Bagi sebagian orang, kopi sering menjadi penyelamat saat harus bekerja atau beraktivitas hingga larut malam. Namun, dr. Zie mengingatkan bahwa masalahnya sering kali bukan terletak pada kopi itu sendiri, melainkan tambahan gula, krimer, atau susu yang dikonsumsi berlebihan.

"Sebenarnya yang jadi masalah itu di campuran susu, krimer, atau gula yang banyak, bukan kopinya," tegasnya.

Konsumsi gula berlebih dapat meningkatkan respons inflamasi dalam tubuh. Selain itu, gula juga berperan dalam proses glikasi, yaitu kondisi ketika molekul gula menempel pada protein dan membentuk senyawa bernama AGEs (Advanced Glycation End Products).

Senyawa tersebut dapat merusak kolagen dan elastin, dua komponen penting yang menjaga kulit tetap kenyal dan elastis.

"Kalau kita mau kulit yang awet muda, kolagennya harus bagus kualitasnya," tambah dr.

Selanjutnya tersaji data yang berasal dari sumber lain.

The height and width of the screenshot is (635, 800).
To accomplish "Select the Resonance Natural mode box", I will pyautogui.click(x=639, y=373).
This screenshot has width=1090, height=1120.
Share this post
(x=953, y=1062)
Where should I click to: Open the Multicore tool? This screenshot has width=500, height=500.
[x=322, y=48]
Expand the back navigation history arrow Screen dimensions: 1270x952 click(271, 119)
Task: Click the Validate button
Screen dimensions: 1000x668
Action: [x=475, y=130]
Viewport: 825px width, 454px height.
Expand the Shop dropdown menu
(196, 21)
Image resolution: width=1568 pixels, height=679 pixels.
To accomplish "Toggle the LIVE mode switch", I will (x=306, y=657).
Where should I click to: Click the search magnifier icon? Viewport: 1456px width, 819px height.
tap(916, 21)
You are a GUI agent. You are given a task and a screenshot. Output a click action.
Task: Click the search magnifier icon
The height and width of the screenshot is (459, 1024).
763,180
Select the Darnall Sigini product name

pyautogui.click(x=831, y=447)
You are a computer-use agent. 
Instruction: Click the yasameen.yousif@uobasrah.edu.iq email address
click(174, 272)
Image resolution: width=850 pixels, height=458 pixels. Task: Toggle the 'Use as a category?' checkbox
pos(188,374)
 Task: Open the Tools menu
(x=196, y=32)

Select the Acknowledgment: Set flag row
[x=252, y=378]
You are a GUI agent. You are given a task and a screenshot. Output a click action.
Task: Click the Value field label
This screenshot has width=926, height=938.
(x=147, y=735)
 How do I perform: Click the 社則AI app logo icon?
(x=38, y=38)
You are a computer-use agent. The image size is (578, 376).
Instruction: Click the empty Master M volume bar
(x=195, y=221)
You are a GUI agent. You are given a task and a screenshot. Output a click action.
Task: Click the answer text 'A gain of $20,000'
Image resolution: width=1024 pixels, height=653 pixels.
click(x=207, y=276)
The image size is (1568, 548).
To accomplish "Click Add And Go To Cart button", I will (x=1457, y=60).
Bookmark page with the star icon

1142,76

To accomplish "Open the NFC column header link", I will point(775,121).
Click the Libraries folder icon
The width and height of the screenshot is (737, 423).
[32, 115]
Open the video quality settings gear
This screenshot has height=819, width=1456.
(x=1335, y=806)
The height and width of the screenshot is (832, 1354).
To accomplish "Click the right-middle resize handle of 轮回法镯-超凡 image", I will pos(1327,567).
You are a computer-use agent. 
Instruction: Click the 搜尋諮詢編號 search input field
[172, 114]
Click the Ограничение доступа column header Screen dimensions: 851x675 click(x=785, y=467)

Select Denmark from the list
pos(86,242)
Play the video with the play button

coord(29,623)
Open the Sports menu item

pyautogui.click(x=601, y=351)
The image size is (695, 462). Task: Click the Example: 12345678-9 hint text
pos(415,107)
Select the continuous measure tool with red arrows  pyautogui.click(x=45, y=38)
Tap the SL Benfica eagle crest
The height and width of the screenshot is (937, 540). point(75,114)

Zie.

4. Penurunan kolagen yang terjadi secara alami

Dok. IDN

Selain faktor gaya hidup, proses penuaan kulit juga dipengaruhi oleh perubahan alami dalam tubuh. Salah satunya adalah penurunan produksi kolagen yang mulai terjadi sejak usia muda.

"Bisa dibilang penurunan kolagen dalam tubuh itu dimulai dari usia 20-an, tapi di pertengahan. Kolagen itu akan menurun tiap tahun sebanyak 1% sejak usia 25 tahun menurut studi jurnal. Dari situ, fokus kita seharusnya udah bukan takut tua, tapi gimana caranya menjaga kualitas kulit sejak masih muda," ungkap dia.

Karena itulah, menjaga asupan nutrisi yang mendukung pembentukan kolagen menjadi salah satu langkah yang dapat dilakukan sejak dini.

Dalam kesempatan yang sama, Zegavit memperkenalkan Zegavit Glowme Collagen yang mengandung Vitamin E, Vitamin C, Vitamin A, biotin, zinc, dan selenium untuk membantu pembentukan serta pemeliharaan kolagen yang berperan menjaga elastisitas kulit.

Selain itu, tersedia juga Zegavit Immu'NFit Ekstrak Ginseng Korea yang diperkaya berbagai vitamin dan mineral untuk membantu mendukung fungsi normal daya tahan tubuh apabila dikonsumsi sebagai bagian dari pola makan bergizi seimbang.

Meski demikian, dr. Zie menegaskan bahwa suplemen bukan pengganti pola hidup sehat. Menurutnya, kesehatan kulit tetap membutuhkan kombinasi berbagai faktor, mulai dari nutrisi yang cukup hingga kebiasaan hidup yang baik.

"Jadi tetap harus dibarengi dengan makanan yang bergizi, protein yang cukup, minum air putih, olahraga, tidur, dan jangan terlalu stres," pungkasnya.

Pada akhirnya, merawat kulit bukan hanya soal memilih skincare yang tepat. Kualitas tidur, pola makan, tingkat stres, hingga asupan nutrisi sehari-hari juga memainkan peran besar dalam menentukan kesehatan kulit dalam jangka panjang. Kamu setuju, Bela?